Dataset entries

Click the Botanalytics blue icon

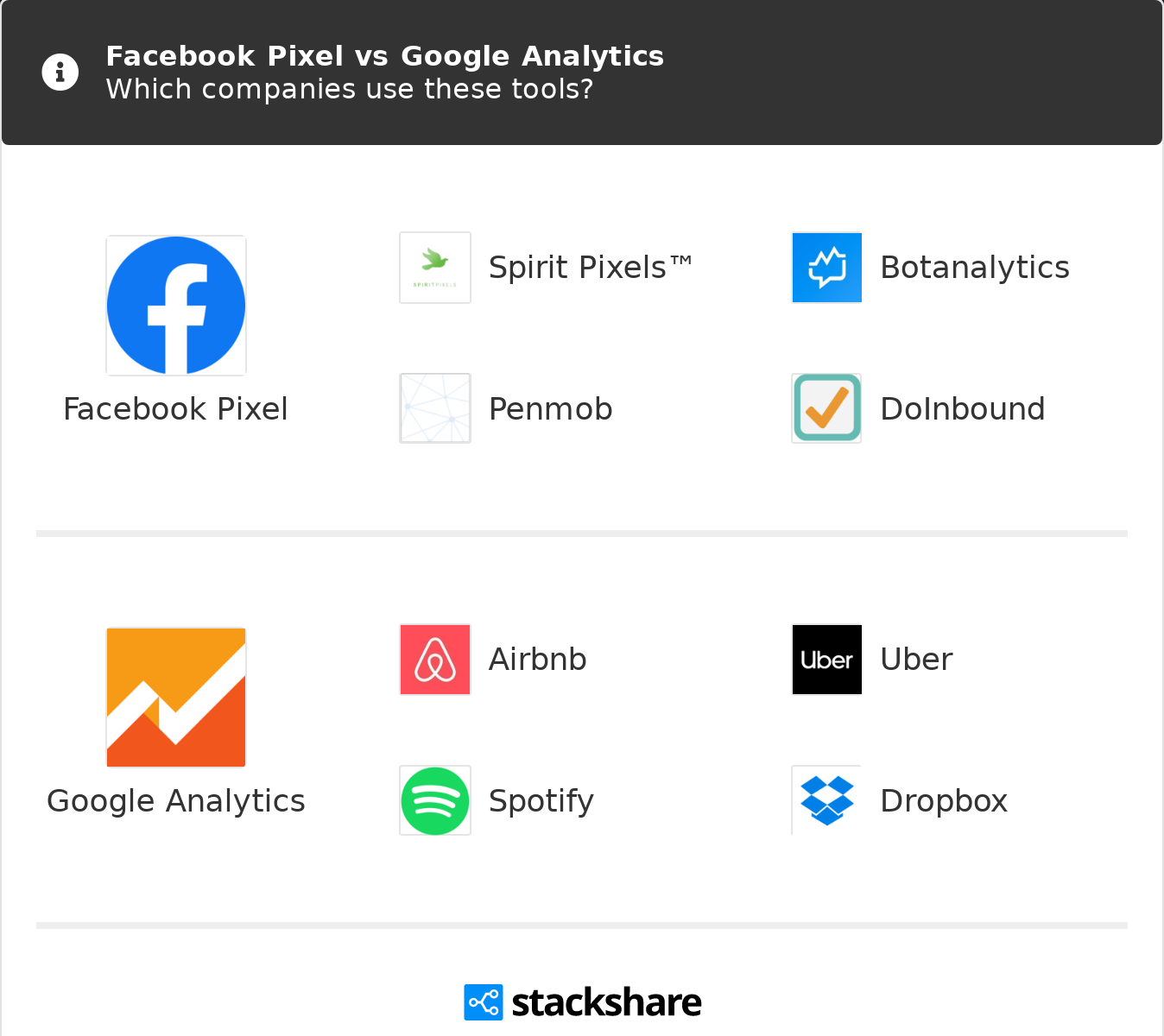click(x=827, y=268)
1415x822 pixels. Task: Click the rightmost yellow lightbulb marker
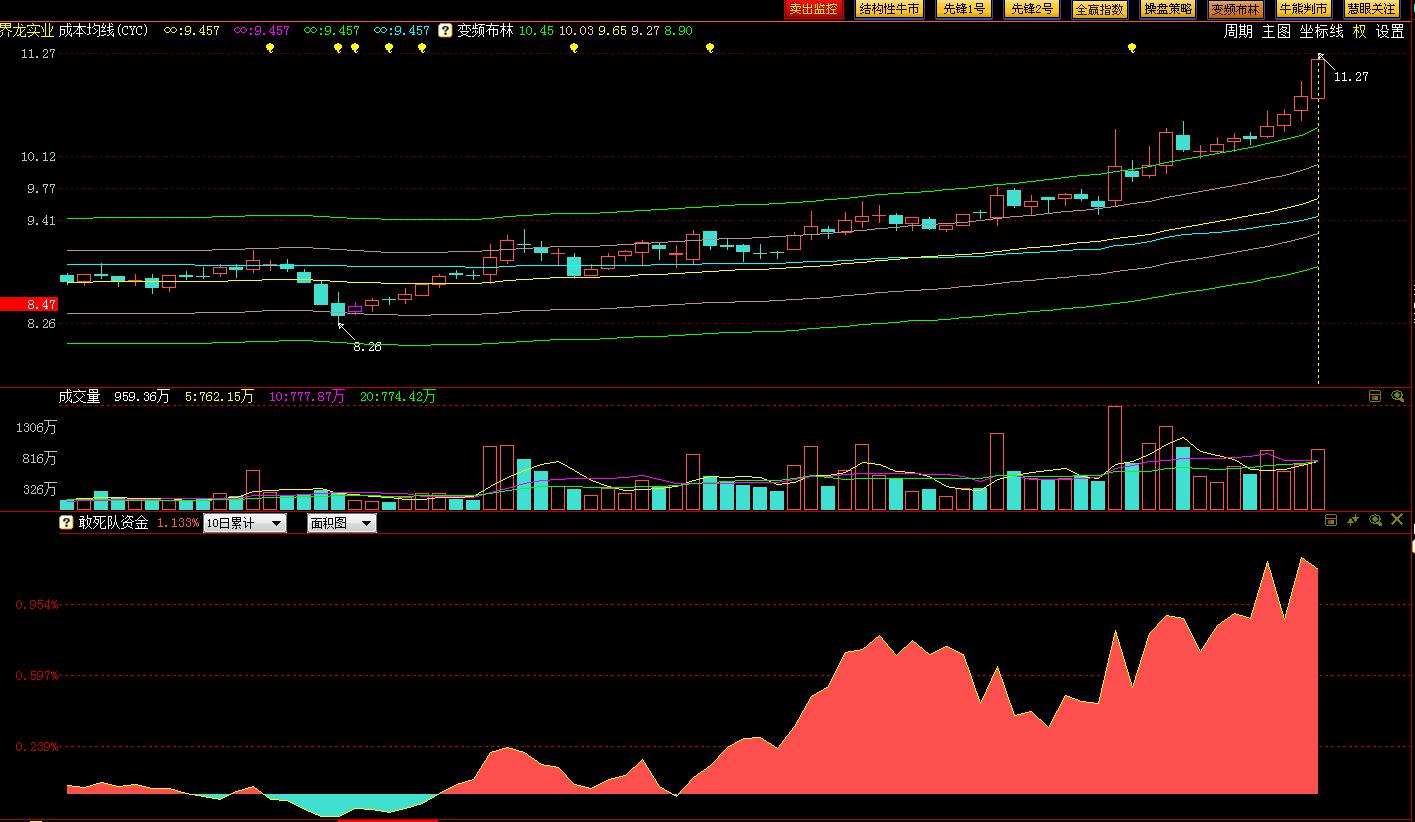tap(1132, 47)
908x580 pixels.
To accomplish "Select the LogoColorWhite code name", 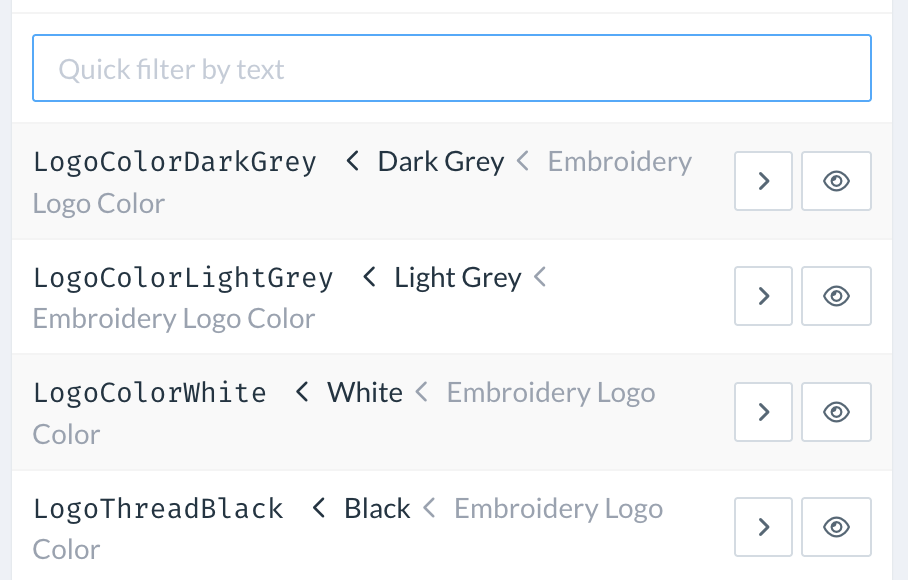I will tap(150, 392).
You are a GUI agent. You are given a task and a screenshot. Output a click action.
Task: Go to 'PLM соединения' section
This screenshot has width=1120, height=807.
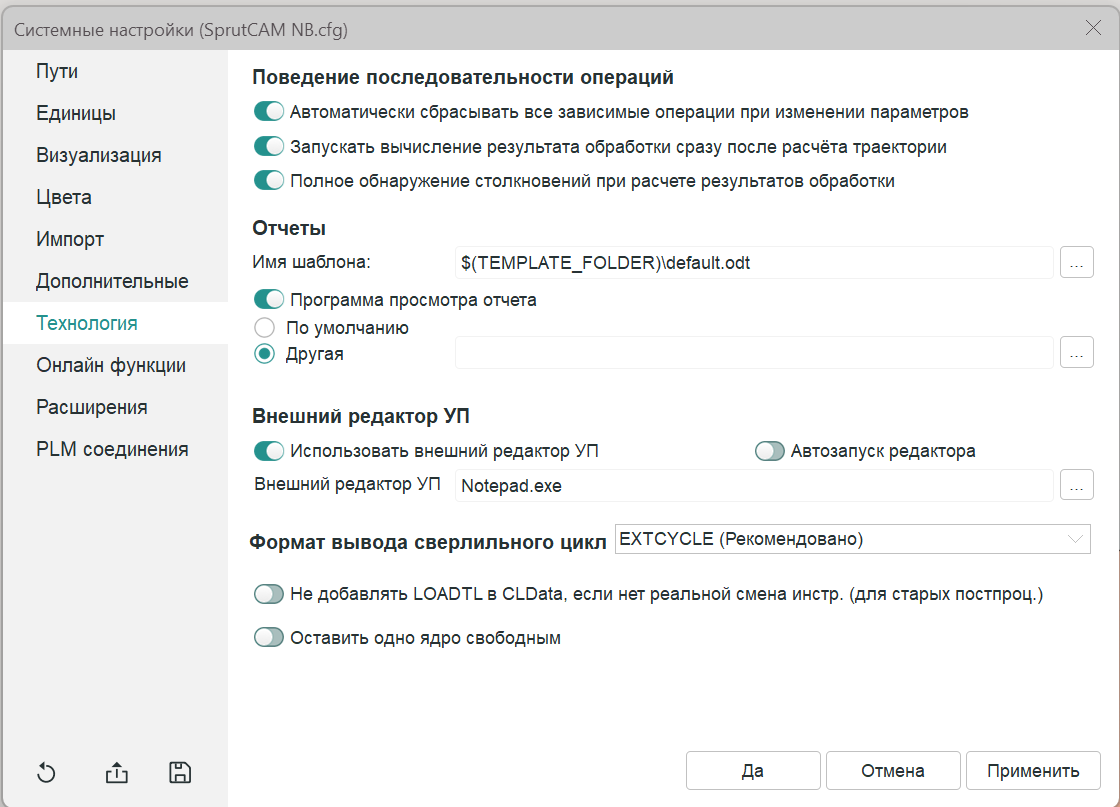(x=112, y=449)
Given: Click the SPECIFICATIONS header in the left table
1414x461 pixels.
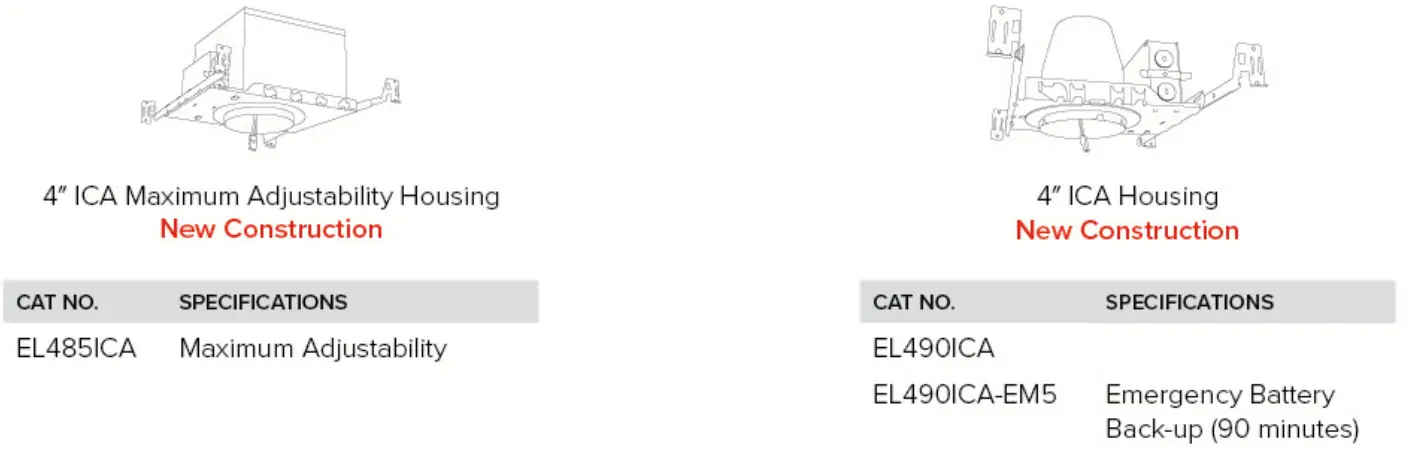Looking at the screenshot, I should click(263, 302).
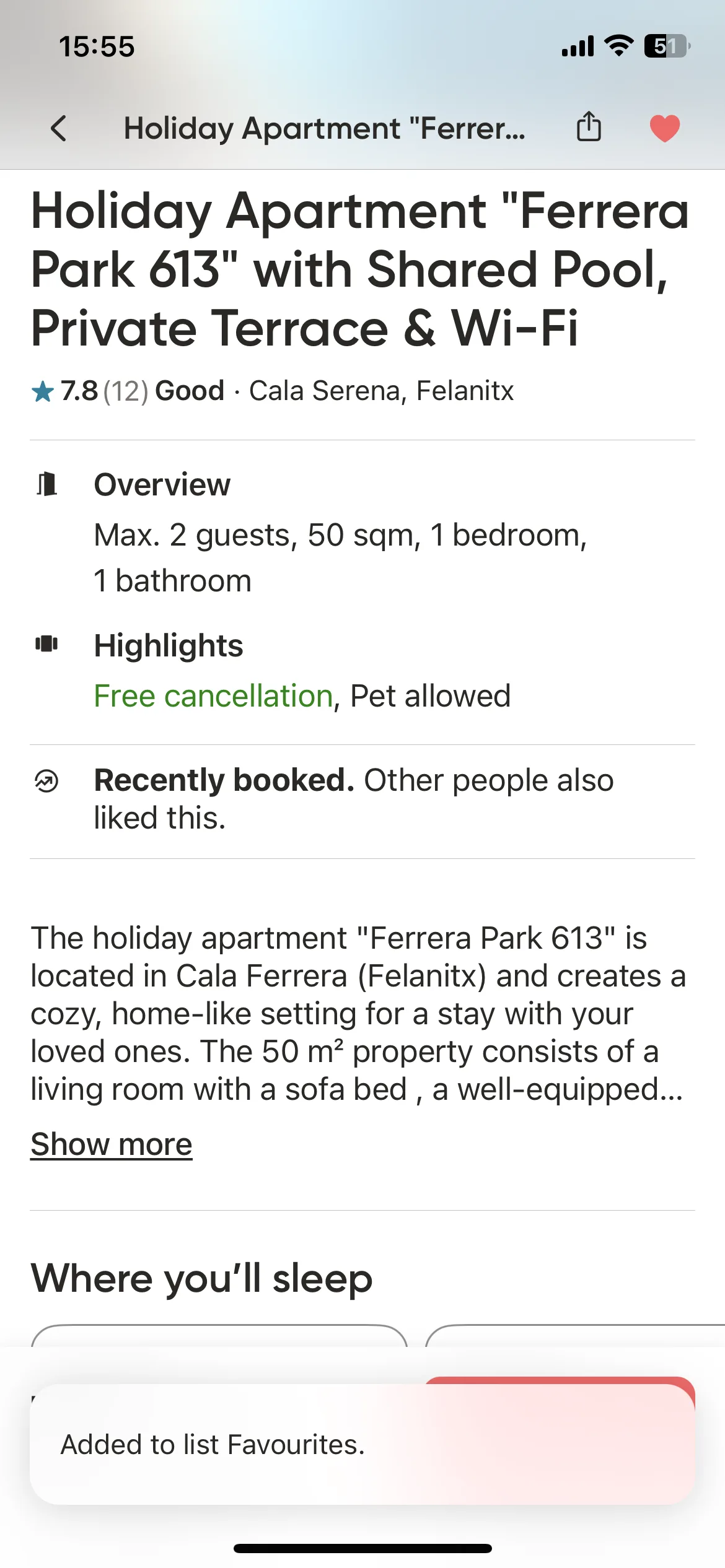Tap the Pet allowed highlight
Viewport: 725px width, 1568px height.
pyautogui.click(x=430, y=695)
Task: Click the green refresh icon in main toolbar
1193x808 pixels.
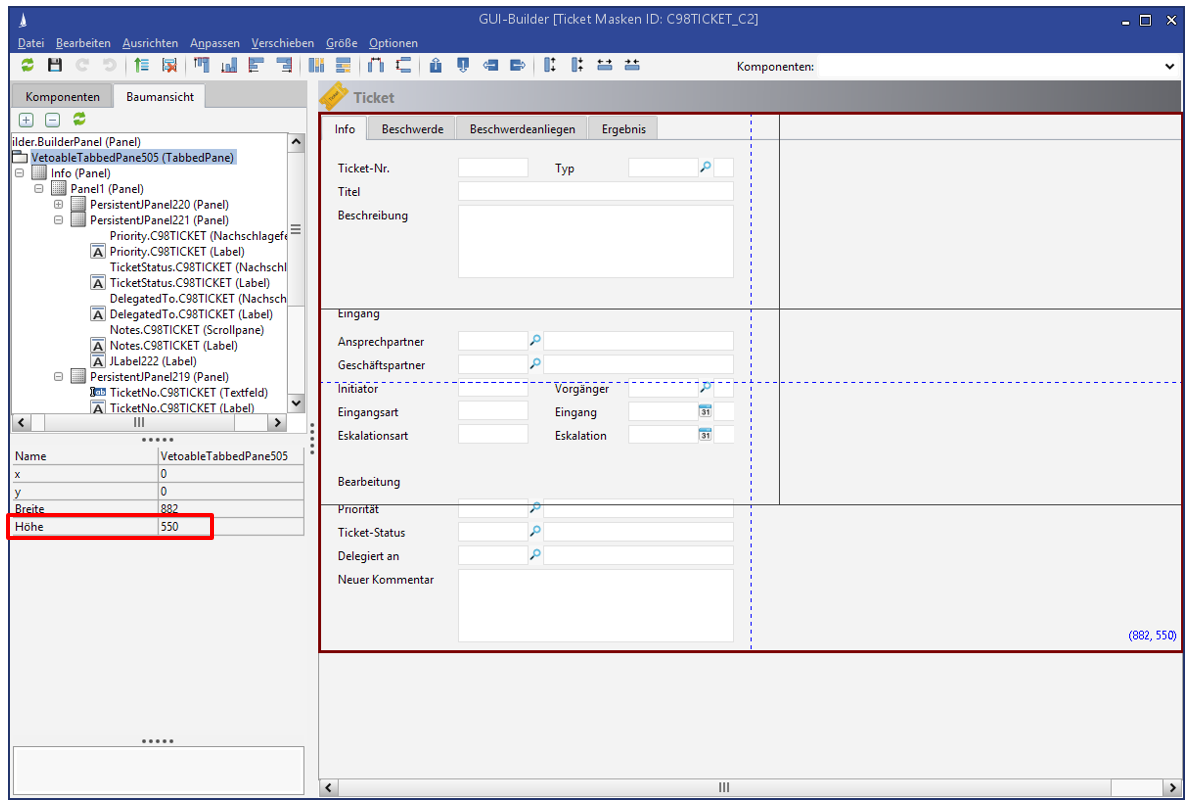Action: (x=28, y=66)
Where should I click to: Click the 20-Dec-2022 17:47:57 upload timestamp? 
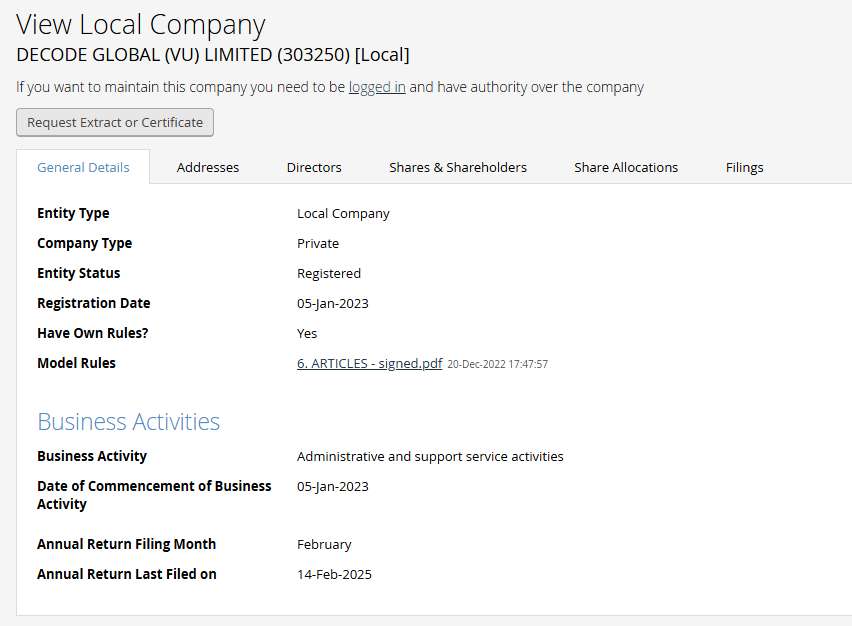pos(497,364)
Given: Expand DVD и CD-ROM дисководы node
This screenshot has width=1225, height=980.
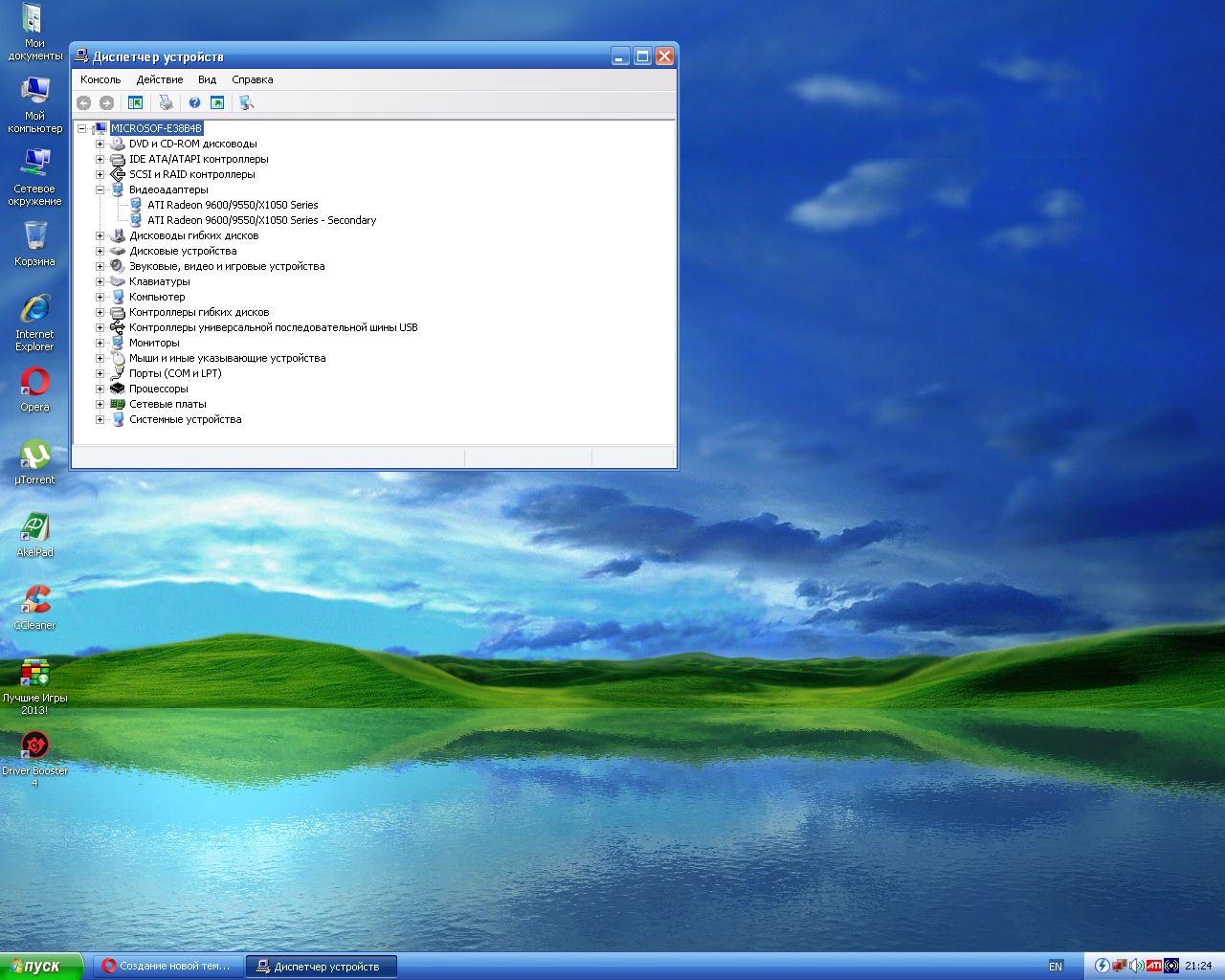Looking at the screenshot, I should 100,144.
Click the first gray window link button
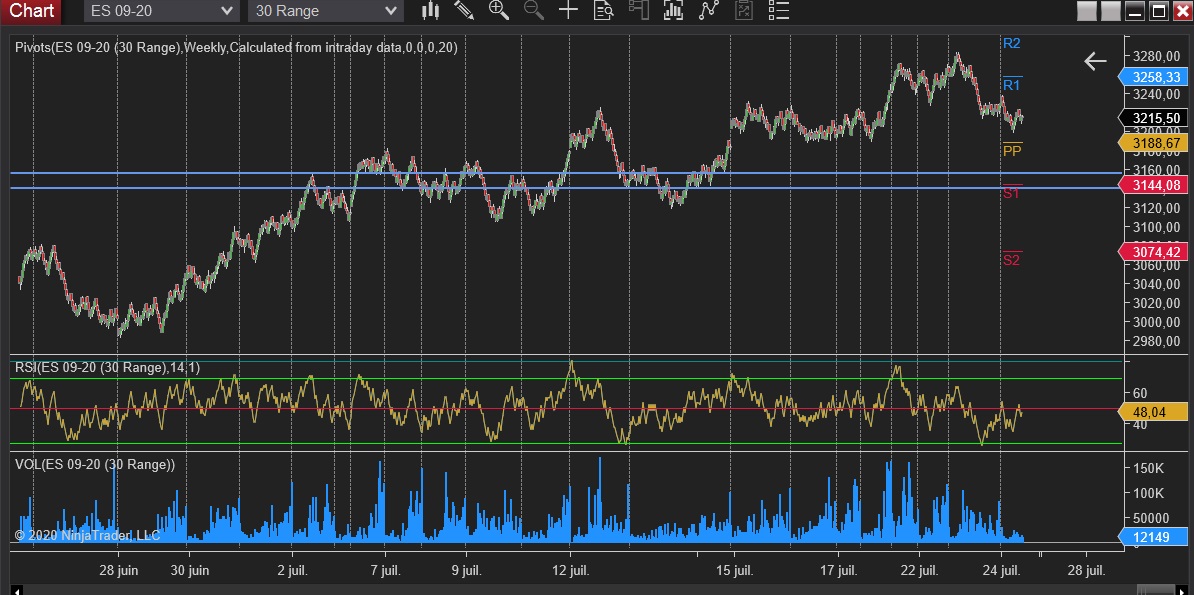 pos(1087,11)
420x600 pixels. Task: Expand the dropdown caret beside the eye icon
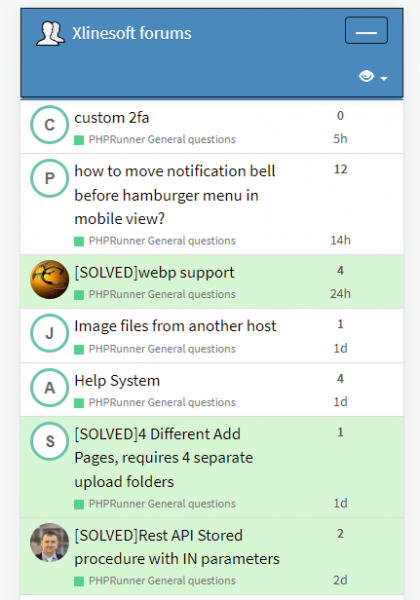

**PROBLEM DETAILS:** Reply with one number, the count of lines in the records that include the word "Expand".

**YOUR SOLUTION:** 2